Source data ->
● ● ● ● ●
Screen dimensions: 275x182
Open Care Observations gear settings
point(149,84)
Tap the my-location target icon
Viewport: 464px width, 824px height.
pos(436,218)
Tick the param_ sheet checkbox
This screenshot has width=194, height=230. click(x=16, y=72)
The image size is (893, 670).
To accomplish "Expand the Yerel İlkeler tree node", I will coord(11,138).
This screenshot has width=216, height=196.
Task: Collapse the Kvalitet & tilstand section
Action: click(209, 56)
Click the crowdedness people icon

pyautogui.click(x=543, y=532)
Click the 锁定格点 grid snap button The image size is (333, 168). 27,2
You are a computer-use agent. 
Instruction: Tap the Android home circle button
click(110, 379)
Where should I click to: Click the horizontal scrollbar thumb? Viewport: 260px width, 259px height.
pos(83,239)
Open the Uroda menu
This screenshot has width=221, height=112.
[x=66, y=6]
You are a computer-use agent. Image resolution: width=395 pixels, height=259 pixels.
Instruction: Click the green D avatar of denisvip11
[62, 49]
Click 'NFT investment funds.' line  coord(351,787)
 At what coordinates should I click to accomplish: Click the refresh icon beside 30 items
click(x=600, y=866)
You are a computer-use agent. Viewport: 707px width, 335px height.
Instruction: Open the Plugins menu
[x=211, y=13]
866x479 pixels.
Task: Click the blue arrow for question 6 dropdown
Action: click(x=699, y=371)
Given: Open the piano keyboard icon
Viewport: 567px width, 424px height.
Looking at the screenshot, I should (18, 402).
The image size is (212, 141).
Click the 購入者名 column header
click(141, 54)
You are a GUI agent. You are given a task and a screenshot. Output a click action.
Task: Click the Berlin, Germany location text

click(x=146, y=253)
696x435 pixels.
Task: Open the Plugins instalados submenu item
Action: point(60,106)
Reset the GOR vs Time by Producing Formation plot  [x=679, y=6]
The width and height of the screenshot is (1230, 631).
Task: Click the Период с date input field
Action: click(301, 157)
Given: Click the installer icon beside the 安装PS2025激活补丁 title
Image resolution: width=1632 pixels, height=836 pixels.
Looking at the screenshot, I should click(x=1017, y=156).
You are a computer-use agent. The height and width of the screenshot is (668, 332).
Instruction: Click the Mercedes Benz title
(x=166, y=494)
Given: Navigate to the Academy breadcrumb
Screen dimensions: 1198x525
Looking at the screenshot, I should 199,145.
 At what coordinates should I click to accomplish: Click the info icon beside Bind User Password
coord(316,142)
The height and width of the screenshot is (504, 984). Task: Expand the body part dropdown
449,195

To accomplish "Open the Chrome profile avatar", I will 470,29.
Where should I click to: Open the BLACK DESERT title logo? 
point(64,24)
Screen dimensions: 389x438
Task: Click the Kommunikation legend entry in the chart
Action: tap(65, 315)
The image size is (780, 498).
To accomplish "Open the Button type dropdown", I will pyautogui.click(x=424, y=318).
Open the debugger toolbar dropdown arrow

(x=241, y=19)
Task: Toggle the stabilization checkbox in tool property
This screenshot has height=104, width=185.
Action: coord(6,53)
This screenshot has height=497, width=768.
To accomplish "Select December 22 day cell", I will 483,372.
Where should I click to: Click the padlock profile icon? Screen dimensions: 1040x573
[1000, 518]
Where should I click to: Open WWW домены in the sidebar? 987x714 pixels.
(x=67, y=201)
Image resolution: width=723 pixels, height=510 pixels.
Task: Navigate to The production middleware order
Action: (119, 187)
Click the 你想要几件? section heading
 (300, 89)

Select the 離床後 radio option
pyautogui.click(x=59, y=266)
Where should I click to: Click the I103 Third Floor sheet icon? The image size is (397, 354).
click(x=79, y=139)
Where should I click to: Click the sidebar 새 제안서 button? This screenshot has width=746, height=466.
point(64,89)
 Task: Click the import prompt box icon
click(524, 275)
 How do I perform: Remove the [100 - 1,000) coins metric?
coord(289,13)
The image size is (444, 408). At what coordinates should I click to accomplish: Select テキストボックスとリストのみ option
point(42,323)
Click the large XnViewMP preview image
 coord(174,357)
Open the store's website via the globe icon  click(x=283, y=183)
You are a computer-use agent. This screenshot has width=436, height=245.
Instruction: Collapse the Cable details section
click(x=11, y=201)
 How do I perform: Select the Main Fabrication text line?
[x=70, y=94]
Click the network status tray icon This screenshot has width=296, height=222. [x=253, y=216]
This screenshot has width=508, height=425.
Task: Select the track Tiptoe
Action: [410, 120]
● ● ● ● ●
Set task -> Reproduce the listing above in full, swapping every "computer-use agent" for "GUI agent" and leaving everything else unchanged.

Solution to the problem ->
Screen dimensions: 275x182
Open Care Observations gear settings
point(149,84)
Tap the my-location target icon
Viewport: 464px width, 824px height.
pos(436,218)
Tick the param_ sheet checkbox
This screenshot has width=194, height=230. click(x=16, y=72)
The image size is (893, 670).
To accomplish "Expand the Yerel İlkeler tree node", I will coord(11,138).
This screenshot has width=216, height=196.
Task: Collapse the Kvalitet & tilstand section
Action: click(209, 56)
Click the crowdedness people icon

pyautogui.click(x=543, y=532)
Click the 锁定格点 grid snap button The image size is (333, 168). 27,2
You are a GUI agent. 
Instruction: Tap the Android home circle button
click(110, 379)
Where should I click to: Click the horizontal scrollbar thumb? Viewport: 260px width, 259px height.
pos(83,239)
Open the Uroda menu
This screenshot has width=221, height=112.
[x=66, y=6]
You are a GUI agent. Image resolution: width=395 pixels, height=259 pixels.
Instruction: Click the green D avatar of denisvip11
[62, 49]
Click 'NFT investment funds.' line  coord(351,787)
 At what coordinates should I click to accomplish: Click the refresh icon beside 30 items
click(x=600, y=866)
You are a GUI agent. Viewport: 707px width, 335px height.
Instruction: Open the Plugins menu
[x=211, y=13]
866x479 pixels.
Task: Click the blue arrow for question 6 dropdown
Action: click(x=699, y=371)
Given: Open the piano keyboard icon
Viewport: 567px width, 424px height.
Looking at the screenshot, I should (18, 402).
The image size is (212, 141).
Click the 購入者名 column header
click(141, 54)
You are a GUI agent. You are given a task and a screenshot. Output a click action.
Task: Click the Berlin, Germany location text

click(x=146, y=253)
696x435 pixels.
Task: Open the Plugins instalados submenu item
Action: point(60,106)
Reset the GOR vs Time by Producing Formation plot  [x=679, y=6]
The width and height of the screenshot is (1230, 631).
Task: Click the Период с date input field
Action: click(301, 157)
Given: Click the installer icon beside the 安装PS2025激活补丁 title
Image resolution: width=1632 pixels, height=836 pixels.
Looking at the screenshot, I should click(x=1017, y=156).
You are a GUI agent. The height and width of the screenshot is (668, 332).
Instruction: Click the Mercedes Benz title
(x=166, y=494)
Given: Navigate to the Academy breadcrumb
Screen dimensions: 1198x525
Looking at the screenshot, I should 199,145.
 At what coordinates should I click to accomplish: Click the info icon beside Bind User Password
coord(316,142)
The height and width of the screenshot is (504, 984). Task: Expand the body part dropdown
449,195

To accomplish "Open the Chrome profile avatar", I will 470,29.
Where should I click to: Open the BLACK DESERT title logo? 
point(64,24)
Screen dimensions: 389x438
Task: Click the Kommunikation legend entry in the chart
Action: tap(65, 315)
The image size is (780, 498).
To accomplish "Open the Button type dropdown", I will pyautogui.click(x=424, y=318).
Open the debugger toolbar dropdown arrow

(x=241, y=19)
Task: Toggle the stabilization checkbox in tool property
This screenshot has height=104, width=185.
Action: coord(6,53)
This screenshot has height=497, width=768.
To accomplish "Select December 22 day cell", I will 483,372.
Where should I click to: Click the padlock profile icon? Screen dimensions: 1040x573
[1000, 518]
Where should I click to: Open WWW домены in the sidebar? 987x714 pixels.
(x=67, y=201)
Image resolution: width=723 pixels, height=510 pixels.
Task: Navigate to The production middleware order
Action: (119, 187)
Click the 你想要几件? section heading
 (300, 89)

Select the 離床後 radio option
pyautogui.click(x=59, y=266)
Where should I click to: Click the I103 Third Floor sheet icon? The image size is (397, 354).
click(x=79, y=139)
Where should I click to: Click the sidebar 새 제안서 button? This screenshot has width=746, height=466.
point(64,89)
 Task: Click the import prompt box icon
click(524, 275)
 How do I perform: Remove the [100 - 1,000) coins metric?
coord(289,13)
The image size is (444, 408). At what coordinates should I click to accomplish: Select テキストボックスとリストのみ option
point(42,323)
Click the large XnViewMP preview image
 coord(174,357)
Open the store's website via the globe icon  click(x=283, y=183)
You are a GUI agent. This screenshot has width=436, height=245.
Instruction: Collapse the Cable details section
click(x=11, y=201)
 How do I perform: Select the Main Fabrication text line?
[x=70, y=94]
Click the network status tray icon This screenshot has width=296, height=222. [x=253, y=216]
This screenshot has width=508, height=425.
Task: Select the track Tiptoe
Action: [410, 120]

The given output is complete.